## Work required
Transcribe the records below. Leave every word as it is.

## Data excerpts
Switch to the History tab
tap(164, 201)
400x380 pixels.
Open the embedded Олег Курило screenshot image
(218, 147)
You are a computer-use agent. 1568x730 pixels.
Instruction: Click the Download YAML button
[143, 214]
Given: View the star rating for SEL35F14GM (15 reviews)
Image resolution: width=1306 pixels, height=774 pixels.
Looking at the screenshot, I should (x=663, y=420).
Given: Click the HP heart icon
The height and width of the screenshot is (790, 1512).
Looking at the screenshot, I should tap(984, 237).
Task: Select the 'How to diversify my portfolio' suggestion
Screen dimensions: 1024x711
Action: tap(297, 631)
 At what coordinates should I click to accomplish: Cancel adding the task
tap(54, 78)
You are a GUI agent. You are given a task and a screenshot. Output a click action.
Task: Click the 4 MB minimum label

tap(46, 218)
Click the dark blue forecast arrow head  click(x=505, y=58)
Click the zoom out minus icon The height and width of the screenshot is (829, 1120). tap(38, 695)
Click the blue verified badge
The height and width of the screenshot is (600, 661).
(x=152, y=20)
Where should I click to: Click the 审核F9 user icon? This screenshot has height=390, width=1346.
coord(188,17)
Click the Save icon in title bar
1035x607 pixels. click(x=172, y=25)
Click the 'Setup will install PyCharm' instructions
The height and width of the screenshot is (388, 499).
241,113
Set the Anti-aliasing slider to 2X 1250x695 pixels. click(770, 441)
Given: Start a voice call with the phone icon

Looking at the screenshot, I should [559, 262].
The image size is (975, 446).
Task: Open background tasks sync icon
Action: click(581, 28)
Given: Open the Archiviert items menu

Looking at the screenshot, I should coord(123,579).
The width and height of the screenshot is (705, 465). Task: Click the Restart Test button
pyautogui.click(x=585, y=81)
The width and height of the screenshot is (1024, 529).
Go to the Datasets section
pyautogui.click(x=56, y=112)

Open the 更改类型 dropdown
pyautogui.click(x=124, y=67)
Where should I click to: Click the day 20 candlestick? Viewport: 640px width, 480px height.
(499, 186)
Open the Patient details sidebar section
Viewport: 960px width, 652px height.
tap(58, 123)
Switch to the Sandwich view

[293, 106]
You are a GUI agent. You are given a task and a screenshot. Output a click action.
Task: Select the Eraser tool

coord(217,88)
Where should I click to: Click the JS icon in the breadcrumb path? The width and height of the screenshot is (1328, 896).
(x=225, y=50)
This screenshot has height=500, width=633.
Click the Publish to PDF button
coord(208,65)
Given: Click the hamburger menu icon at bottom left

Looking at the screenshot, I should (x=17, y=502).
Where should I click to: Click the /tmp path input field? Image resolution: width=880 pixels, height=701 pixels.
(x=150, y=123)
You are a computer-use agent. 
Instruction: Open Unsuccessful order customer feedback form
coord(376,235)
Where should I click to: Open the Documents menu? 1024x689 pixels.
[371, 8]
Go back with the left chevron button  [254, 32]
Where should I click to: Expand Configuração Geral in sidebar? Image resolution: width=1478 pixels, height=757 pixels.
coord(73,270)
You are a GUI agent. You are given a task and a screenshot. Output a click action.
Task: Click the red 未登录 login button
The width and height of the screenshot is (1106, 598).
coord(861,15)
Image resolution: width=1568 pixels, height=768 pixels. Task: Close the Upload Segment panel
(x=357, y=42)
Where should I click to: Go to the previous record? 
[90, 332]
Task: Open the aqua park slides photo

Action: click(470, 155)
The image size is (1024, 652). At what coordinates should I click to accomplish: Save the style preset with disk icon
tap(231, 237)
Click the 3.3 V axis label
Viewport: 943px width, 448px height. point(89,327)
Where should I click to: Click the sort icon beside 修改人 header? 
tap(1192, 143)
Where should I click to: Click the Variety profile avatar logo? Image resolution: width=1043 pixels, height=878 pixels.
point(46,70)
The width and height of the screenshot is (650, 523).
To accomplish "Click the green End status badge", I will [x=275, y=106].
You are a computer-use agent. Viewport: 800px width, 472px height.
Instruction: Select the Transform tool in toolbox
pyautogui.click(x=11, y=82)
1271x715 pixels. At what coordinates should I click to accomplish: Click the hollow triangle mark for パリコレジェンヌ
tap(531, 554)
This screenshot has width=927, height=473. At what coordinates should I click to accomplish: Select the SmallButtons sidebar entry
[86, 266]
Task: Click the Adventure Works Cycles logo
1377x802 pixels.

## Output for this task
Switch to the History tab
tap(164, 201)
400x380 pixels.
Open the embedded Олег Курило screenshot image
(218, 147)
You are a computer-use agent. 1568x730 pixels.
Instruction: Click the Download YAML button
[143, 214]
Given: View the star rating for SEL35F14GM (15 reviews)
Image resolution: width=1306 pixels, height=774 pixels.
Looking at the screenshot, I should (x=663, y=420).
Given: Click the HP heart icon
The height and width of the screenshot is (790, 1512).
Looking at the screenshot, I should tap(984, 237).
Task: Select the 'How to diversify my portfolio' suggestion
Screen dimensions: 1024x711
Action: tap(297, 631)
 At what coordinates should I click to accomplish: Cancel adding the task
tap(54, 78)
You are a GUI agent. You are given a task and a screenshot. Output a click action.
Task: Click the 4 MB minimum label

tap(46, 218)
Click the dark blue forecast arrow head  click(x=505, y=58)
Click the zoom out minus icon The height and width of the screenshot is (829, 1120). tap(38, 695)
Click the blue verified badge
The height and width of the screenshot is (600, 661).
(x=152, y=20)
Where should I click to: Click the 审核F9 user icon? This screenshot has height=390, width=1346.
coord(188,17)
Click the Save icon in title bar
1035x607 pixels. click(x=172, y=25)
Click the 'Setup will install PyCharm' instructions
The height and width of the screenshot is (388, 499).
241,113
Set the Anti-aliasing slider to 2X 1250x695 pixels. click(770, 441)
Given: Start a voice call with the phone icon

Looking at the screenshot, I should [559, 262].
The image size is (975, 446).
Task: Open background tasks sync icon
Action: click(581, 28)
Given: Open the Archiviert items menu

Looking at the screenshot, I should coord(123,579).
The width and height of the screenshot is (705, 465). Task: Click the Restart Test button
pyautogui.click(x=585, y=81)
The width and height of the screenshot is (1024, 529).
Go to the Datasets section
pyautogui.click(x=56, y=112)

Open the 更改类型 dropdown
pyautogui.click(x=124, y=67)
Where should I click to: Click the day 20 candlestick? Viewport: 640px width, 480px height.
(499, 186)
Open the Patient details sidebar section
Viewport: 960px width, 652px height.
tap(58, 123)
Switch to the Sandwich view

[293, 106]
You are a GUI agent. You are given a task and a screenshot. Output a click action.
Task: Select the Eraser tool

coord(217,88)
Where should I click to: Click the JS icon in the breadcrumb path? The width and height of the screenshot is (1328, 896).
(x=225, y=50)
This screenshot has height=500, width=633.
Click the Publish to PDF button
coord(208,65)
Given: Click the hamburger menu icon at bottom left

Looking at the screenshot, I should (x=17, y=502).
Where should I click to: Click the /tmp path input field? Image resolution: width=880 pixels, height=701 pixels.
(x=150, y=123)
You are a computer-use agent. 
Instruction: Open Unsuccessful order customer feedback form
coord(376,235)
Where should I click to: Open the Documents menu? 1024x689 pixels.
[371, 8]
Go back with the left chevron button  [254, 32]
Where should I click to: Expand Configuração Geral in sidebar? Image resolution: width=1478 pixels, height=757 pixels.
coord(73,270)
You are a GUI agent. You are given a task and a screenshot. Output a click action.
Task: Click the red 未登录 login button
The width and height of the screenshot is (1106, 598).
coord(861,15)
Image resolution: width=1568 pixels, height=768 pixels. Task: Close the Upload Segment panel
(x=357, y=42)
Where should I click to: Go to the previous record? 
[90, 332]
Task: Open the aqua park slides photo

Action: click(470, 155)
The image size is (1024, 652). At what coordinates should I click to accomplish: Save the style preset with disk icon
tap(231, 237)
Click the 3.3 V axis label
Viewport: 943px width, 448px height. point(89,327)
Where should I click to: Click the sort icon beside 修改人 header? 
tap(1192, 143)
Where should I click to: Click the Variety profile avatar logo? Image resolution: width=1043 pixels, height=878 pixels.
point(46,70)
The width and height of the screenshot is (650, 523).
To accomplish "Click the green End status badge", I will [x=275, y=106].
You are a computer-use agent. Viewport: 800px width, 472px height.
Instruction: Select the Transform tool in toolbox
pyautogui.click(x=11, y=82)
1271x715 pixels. At what coordinates should I click to accomplish: Click the hollow triangle mark for パリコレジェンヌ
tap(531, 554)
This screenshot has width=927, height=473. At what coordinates should I click to accomplish: Select the SmallButtons sidebar entry
[86, 266]
Task: Click the Adventure Works Cycles logo
1377x802 pixels.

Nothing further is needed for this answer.